HD Overdrive: Corsair's Accelerator SSD Cache
Drive Reliability, Data Retention, and Price
How Dataplex keeps data..plexed.
The Dataplex software is specifically designed to work around failed cells, while the drive itself is overprovisioned. Dataplex caches both reads and writes, but the writes are synchronized aggressively with the hard drive. In the unlikely event that the Flash memory begins to fail in large quantities, Dataplex's driver will preemptively disable caching and write all data back to the hard drive before the problem becomes acute enough to potentially threaten user data.
Even a sudden drive contoller failure is unlikely to threaten any user data. Because writes are synchronized quickly, the only way for an SSD failure to kill the operating system (or a vital document/program) is if an update to that specific file is being performed at the exact instant the controller dies. Can this sort of thing happen? Sure. But it's pretty damn rare. In the overwhelming majority of cases, the sudden and irretrievable death of the SSD will result in a normal hard drive boot after the Dataplex software confirms that the cache drive has failed.
The idea that Corsair is selling a specific "cache accelerator" drive could give rise to fears that these drives are somehow made from substandard Flash, or aren't up to the challenge of being Real OS Drives. This is not the case.
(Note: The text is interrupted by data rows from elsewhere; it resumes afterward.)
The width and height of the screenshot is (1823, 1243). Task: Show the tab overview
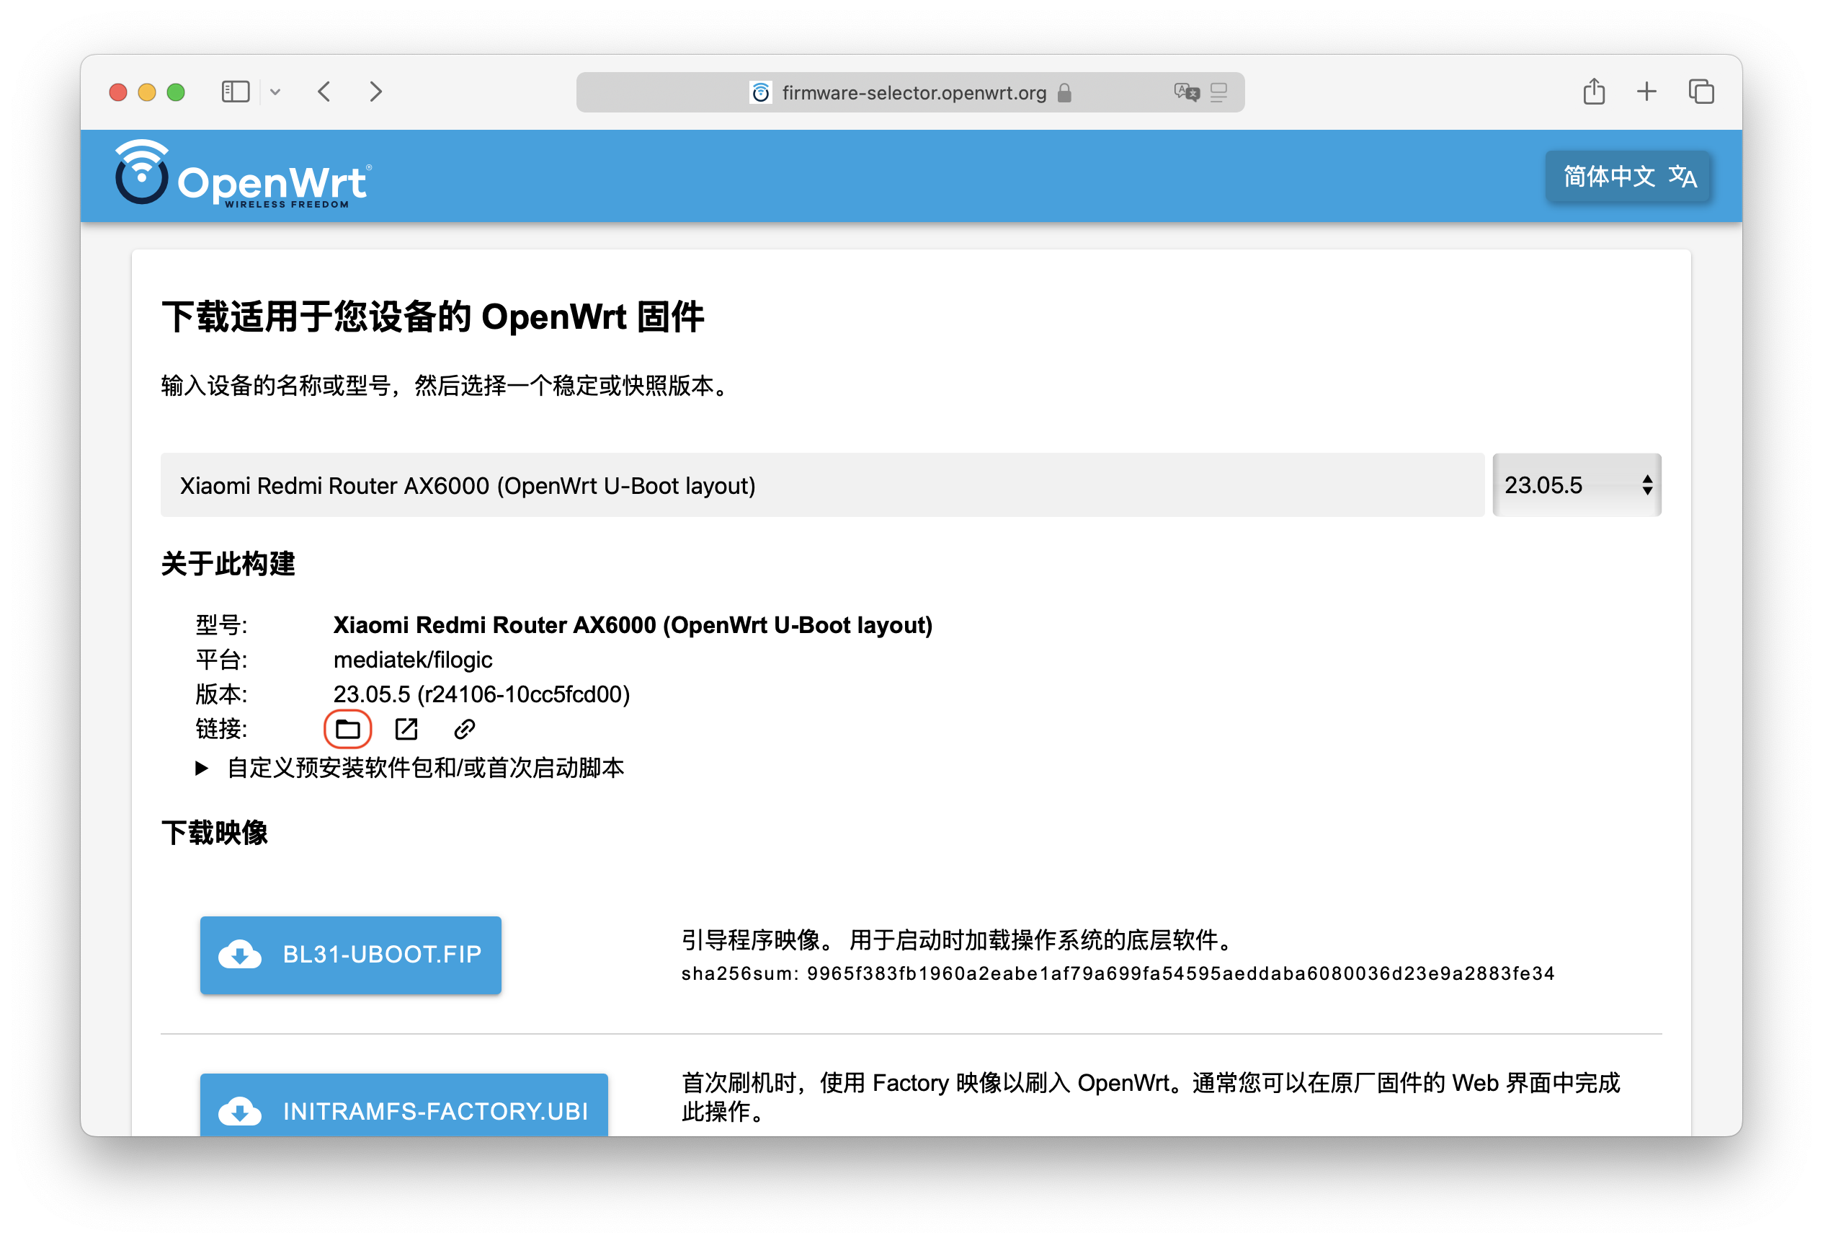pyautogui.click(x=1701, y=92)
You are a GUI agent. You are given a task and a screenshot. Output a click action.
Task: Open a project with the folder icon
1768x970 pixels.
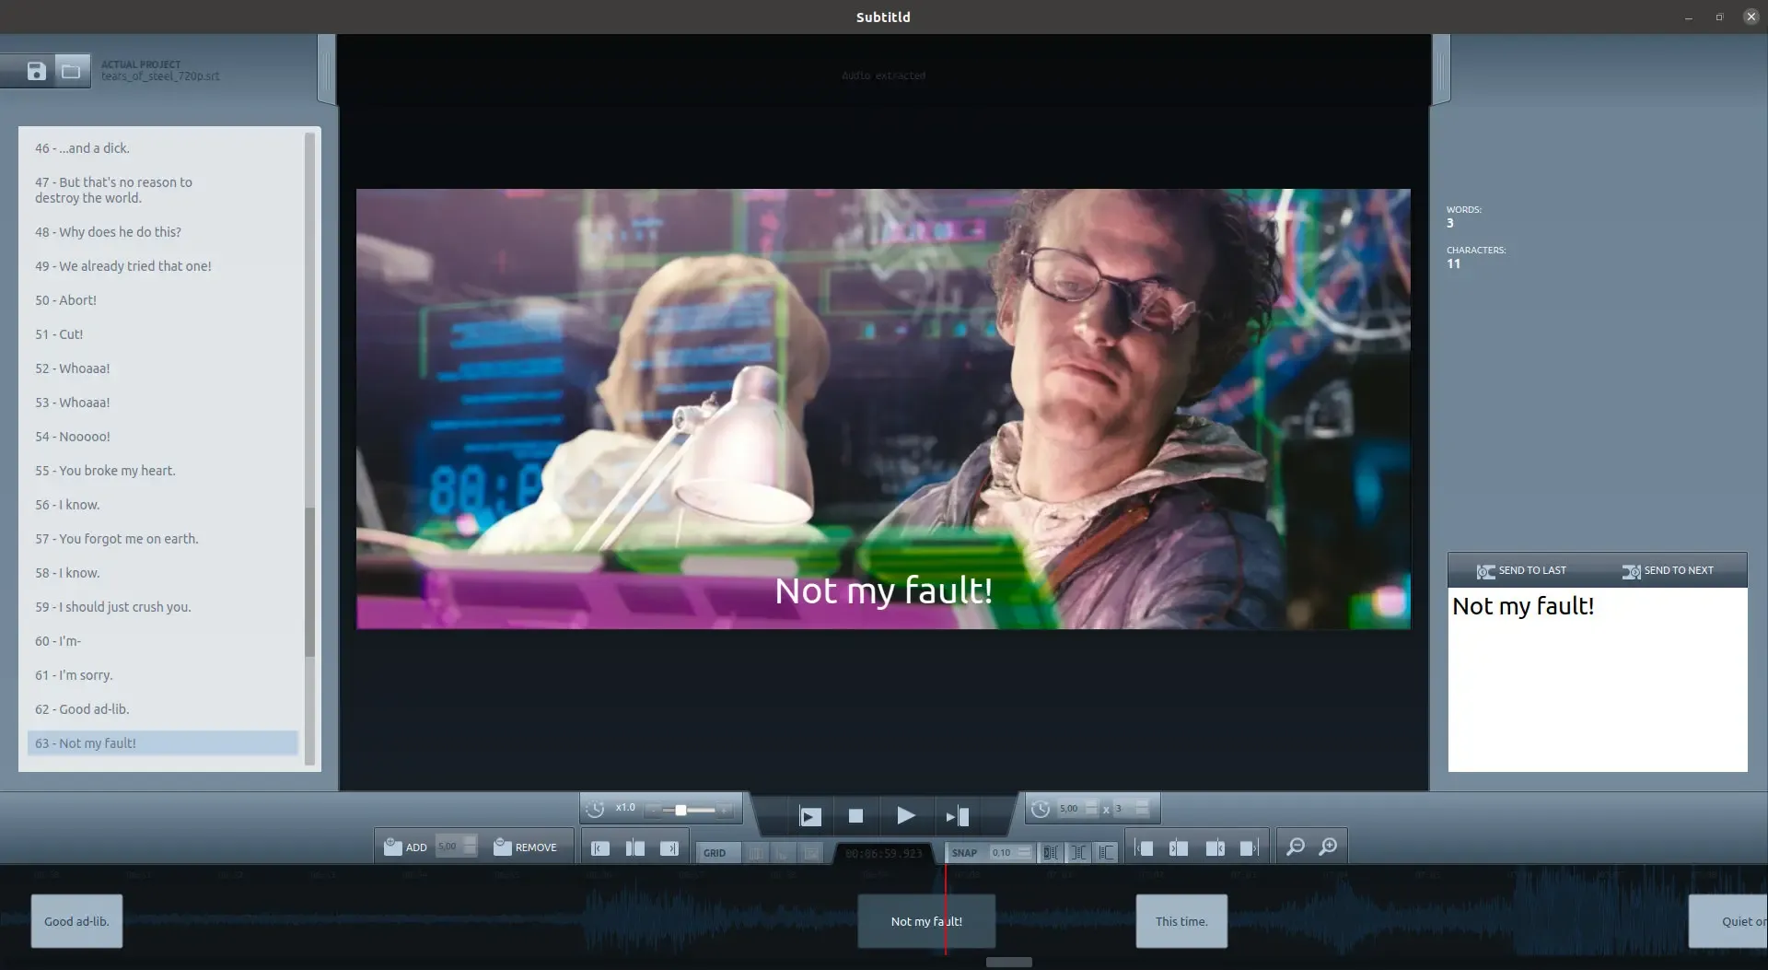[71, 71]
Without the Dataplex software, the 60GB Accelerator Series drive we've reviewed here is a perfectly ordinary SSD with the same three-year warranty as other Corsair SSDs and competitive read/write performance.
The 60GB Accelerator Series drive we've reviewed today is currently $89.99 at NewEgg. That's in line with the upper-range of 60-64GB drives NewEgg carries, and while a 60GB SSD can be had for less, the difference between the cheapest standalone SSDs and the Corsair Accelerator is only $20. Would we pay $20 for Dataplex's software? Absolutely. In fact, we'd pay more.